There’s a couple of ways it might go from here. The first – personal privacy is lost, and it is not coming back. The second – blockchain and AI might eventually re-establish some of what we have lost. 

Or it might hasten the pace of loss. Good luck to us all. We are going to need it.

GadgetGuy’s take – Australian surveilance is right up there as a Five Eyes member

Sam paints a global picture that has been going on now for over 60 years. But in reality, the internet has been the great enabler over the past 20 years.

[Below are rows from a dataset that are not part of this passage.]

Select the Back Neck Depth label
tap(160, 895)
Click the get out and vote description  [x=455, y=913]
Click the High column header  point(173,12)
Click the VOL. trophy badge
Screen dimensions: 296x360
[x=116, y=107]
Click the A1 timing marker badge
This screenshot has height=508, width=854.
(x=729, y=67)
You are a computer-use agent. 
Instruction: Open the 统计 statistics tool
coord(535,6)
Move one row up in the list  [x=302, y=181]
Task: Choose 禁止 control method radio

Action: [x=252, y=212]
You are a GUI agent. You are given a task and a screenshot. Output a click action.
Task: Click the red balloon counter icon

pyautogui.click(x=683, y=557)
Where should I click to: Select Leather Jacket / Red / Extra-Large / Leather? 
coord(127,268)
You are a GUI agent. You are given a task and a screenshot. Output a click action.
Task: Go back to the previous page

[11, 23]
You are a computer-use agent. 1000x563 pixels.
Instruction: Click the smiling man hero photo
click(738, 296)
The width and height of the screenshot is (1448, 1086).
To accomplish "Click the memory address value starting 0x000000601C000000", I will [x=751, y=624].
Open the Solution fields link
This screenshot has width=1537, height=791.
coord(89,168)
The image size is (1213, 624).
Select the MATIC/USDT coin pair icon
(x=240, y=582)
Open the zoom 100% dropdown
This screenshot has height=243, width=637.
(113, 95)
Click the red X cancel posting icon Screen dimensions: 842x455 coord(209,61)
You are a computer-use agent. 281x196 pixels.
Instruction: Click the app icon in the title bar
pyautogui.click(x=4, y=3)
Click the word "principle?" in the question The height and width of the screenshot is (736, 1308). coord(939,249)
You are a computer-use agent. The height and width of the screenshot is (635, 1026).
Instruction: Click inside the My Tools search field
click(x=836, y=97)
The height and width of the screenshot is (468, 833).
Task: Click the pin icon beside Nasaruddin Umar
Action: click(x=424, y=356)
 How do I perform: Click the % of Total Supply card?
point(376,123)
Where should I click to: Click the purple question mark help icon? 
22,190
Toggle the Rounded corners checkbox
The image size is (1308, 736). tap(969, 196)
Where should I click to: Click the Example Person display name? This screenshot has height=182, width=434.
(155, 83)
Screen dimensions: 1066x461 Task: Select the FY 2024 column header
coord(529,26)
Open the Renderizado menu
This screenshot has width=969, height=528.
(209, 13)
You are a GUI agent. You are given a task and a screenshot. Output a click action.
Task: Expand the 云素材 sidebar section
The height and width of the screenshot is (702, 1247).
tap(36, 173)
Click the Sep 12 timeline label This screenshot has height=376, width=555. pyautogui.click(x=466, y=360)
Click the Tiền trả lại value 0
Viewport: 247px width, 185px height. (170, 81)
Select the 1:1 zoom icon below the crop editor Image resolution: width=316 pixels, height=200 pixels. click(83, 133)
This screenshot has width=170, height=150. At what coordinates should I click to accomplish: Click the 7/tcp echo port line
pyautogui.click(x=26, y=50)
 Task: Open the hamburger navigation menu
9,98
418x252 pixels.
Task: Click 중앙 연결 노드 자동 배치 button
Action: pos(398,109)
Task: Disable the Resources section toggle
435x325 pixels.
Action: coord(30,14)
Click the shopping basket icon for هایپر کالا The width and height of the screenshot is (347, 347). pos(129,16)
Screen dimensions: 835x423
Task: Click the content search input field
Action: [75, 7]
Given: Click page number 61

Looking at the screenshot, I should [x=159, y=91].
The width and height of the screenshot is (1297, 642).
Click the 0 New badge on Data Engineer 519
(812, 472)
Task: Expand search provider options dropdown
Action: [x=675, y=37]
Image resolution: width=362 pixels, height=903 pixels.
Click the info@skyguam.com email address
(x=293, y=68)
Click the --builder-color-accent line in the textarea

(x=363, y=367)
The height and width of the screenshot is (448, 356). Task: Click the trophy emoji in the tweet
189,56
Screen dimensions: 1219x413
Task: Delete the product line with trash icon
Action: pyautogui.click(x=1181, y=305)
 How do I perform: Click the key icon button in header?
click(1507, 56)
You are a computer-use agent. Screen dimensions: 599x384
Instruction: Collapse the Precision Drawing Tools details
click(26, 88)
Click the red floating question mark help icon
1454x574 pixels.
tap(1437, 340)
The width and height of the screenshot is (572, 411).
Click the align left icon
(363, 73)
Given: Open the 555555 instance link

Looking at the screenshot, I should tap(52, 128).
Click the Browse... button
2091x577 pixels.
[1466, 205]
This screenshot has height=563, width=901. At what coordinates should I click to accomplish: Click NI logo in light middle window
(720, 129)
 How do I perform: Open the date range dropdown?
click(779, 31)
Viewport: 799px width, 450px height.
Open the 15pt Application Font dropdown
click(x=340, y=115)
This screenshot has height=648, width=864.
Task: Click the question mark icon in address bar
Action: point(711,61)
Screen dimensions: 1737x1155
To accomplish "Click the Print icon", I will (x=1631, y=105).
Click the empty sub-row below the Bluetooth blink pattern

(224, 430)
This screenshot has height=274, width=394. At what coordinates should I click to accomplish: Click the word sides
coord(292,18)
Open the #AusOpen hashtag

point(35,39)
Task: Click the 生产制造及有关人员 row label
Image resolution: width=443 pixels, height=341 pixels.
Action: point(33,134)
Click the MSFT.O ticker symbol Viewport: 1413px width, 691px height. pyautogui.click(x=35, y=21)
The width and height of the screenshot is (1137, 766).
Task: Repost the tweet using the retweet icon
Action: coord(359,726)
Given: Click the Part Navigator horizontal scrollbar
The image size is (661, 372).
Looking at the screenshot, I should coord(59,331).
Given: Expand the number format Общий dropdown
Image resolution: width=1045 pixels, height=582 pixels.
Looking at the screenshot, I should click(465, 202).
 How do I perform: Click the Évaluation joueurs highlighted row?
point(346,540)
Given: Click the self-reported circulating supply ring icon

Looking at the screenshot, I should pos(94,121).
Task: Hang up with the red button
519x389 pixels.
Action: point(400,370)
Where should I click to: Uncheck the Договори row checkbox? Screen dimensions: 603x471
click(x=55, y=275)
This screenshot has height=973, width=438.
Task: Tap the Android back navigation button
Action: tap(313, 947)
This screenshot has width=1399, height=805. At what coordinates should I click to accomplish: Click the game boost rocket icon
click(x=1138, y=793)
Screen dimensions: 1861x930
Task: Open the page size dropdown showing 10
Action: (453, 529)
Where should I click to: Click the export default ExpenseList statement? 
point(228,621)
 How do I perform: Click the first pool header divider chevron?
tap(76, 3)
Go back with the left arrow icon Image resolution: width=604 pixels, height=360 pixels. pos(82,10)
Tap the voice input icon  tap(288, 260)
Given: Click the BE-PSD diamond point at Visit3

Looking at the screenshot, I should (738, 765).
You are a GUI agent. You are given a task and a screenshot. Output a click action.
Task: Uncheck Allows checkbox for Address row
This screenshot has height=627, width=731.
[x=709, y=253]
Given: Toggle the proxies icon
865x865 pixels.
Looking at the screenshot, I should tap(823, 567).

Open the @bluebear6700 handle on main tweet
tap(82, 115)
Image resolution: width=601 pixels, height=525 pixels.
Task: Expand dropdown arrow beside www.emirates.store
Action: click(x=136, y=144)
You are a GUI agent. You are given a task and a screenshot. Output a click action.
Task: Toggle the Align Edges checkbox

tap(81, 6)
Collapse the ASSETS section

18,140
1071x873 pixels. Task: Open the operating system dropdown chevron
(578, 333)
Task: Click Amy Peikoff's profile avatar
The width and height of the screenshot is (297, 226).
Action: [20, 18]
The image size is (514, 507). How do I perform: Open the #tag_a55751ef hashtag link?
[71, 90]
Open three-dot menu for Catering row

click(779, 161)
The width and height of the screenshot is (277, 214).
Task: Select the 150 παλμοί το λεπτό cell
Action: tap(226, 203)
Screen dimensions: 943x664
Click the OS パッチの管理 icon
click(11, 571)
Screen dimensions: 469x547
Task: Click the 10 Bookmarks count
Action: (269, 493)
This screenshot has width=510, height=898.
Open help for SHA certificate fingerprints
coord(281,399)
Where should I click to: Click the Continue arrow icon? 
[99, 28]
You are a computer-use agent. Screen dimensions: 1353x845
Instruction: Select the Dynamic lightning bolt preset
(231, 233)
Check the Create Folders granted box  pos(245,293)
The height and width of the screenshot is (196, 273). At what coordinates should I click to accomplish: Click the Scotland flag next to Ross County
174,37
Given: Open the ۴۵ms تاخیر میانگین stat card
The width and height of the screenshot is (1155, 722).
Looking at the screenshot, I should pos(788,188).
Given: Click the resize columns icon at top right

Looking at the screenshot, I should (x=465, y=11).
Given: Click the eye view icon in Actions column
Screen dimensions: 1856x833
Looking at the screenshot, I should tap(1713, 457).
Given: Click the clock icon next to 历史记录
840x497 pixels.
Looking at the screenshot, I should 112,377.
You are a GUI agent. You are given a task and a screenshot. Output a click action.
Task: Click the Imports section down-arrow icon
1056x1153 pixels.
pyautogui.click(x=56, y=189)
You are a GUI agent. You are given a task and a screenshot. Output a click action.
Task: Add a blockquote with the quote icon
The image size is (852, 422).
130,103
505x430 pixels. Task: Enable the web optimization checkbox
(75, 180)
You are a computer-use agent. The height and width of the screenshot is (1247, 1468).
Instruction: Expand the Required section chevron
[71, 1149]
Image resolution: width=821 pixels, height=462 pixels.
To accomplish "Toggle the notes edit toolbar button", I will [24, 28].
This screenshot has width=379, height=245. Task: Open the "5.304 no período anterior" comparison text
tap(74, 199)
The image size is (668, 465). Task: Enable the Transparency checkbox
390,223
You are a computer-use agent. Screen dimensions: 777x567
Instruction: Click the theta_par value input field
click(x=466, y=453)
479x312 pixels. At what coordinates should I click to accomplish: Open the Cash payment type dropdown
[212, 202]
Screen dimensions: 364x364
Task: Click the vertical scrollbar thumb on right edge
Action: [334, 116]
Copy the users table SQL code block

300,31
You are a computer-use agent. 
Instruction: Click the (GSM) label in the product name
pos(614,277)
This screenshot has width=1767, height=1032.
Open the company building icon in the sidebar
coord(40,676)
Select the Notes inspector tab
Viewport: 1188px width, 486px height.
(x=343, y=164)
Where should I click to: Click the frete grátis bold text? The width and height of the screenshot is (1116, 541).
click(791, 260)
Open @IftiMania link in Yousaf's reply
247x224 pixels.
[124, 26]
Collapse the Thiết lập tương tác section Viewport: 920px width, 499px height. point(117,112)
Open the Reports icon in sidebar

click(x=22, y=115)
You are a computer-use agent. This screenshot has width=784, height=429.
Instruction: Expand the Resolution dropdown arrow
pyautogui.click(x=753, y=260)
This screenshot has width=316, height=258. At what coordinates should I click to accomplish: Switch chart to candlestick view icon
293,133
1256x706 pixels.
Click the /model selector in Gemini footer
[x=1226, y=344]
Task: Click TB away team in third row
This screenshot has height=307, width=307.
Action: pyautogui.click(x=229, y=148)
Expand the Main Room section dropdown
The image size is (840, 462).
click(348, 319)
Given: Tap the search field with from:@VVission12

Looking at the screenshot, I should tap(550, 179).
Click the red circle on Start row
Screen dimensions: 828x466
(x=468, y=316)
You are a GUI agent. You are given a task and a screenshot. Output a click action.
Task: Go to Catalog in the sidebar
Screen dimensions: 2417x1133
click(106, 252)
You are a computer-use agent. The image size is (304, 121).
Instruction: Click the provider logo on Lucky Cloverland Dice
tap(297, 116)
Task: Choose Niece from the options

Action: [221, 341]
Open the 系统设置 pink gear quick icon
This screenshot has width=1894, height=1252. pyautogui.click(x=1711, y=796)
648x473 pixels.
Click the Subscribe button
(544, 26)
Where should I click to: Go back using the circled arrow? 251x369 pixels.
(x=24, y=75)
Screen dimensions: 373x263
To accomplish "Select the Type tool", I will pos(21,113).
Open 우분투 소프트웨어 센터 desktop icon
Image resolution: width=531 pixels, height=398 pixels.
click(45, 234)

The Australian government has long exerted strict surveillance measures via

  • It’s Five Eyes participation via the Australian Signals Directorate United States National Security Agency
  • Telephone, internet, communications right down to it no longer being possible to access the comms network without providing adequate identification.
  • Finance, banking, superannuation and insurance systems
  • Vehicle and transport systems including automatic number-plate recognition, taxi, Uber and other rideshare records
  • International air and sea and now domestic air travel
  • Cashless OPAL card and the like networks for train, buses and ferries and now all commuter carparks
  • Aircraft and seacraft via the Jindalee Operational Radar Network, Pine Gap, Shoal Bay, HMAS Harman, and the Australian Defence Satellite Communications Station
  • Utilities monitoring (gas, electricity, water)
  • Policing
  • Government services (Centrelink and any financial support) and local government rates and services
    Government bodies including ASIC, ACCC, APRA, ATO, ACMA, ASIO, Australia Post, Fisheries Management and many more Qangos.
  • Hospital and medical records
  • And many more like a network of concerned citizens to dob in offenders or suspects
Australia Surveillance

The Assistance and Access Bill 2018 now mandates that any software provider, carriage service etc. must have an encrypted backdoor (but cannot compel it if it results in systemic weakness or vulnerability). Whatsapp, Instagram, Facebook, Google, Microsoft, Apple, Amazon et al. co-operate with legitimate requests.

Face ID

Its surveilance justification is via two broad statements.

First, ordinary law-abiding citizens have nothing to worry about (and that is mainly true as there seems to be adequate data safeguards).

Second, it is necessary to protect necessary us from criminal or terrorist activities (and the majority of Australian’s support this).

Do people trust the government?

People do not trust politicians of any ilk. But, we refer back to the first justification – if you have nothing to hide you must support surveillance.

Where is all this surveillance information stored?

Politicians

At present, there is no single supercomputer that stores everything. Its unlikely that the computing power needed to do this for 26 million Australians really exists, let alone is affordable.

At present Joe Average has a level of protection because data resides across thousands of disparate computers. But given the advances in machine learning, artificial intelligence and distributed (cloud) networks that may not be too far away. Then Skynet runs our lives.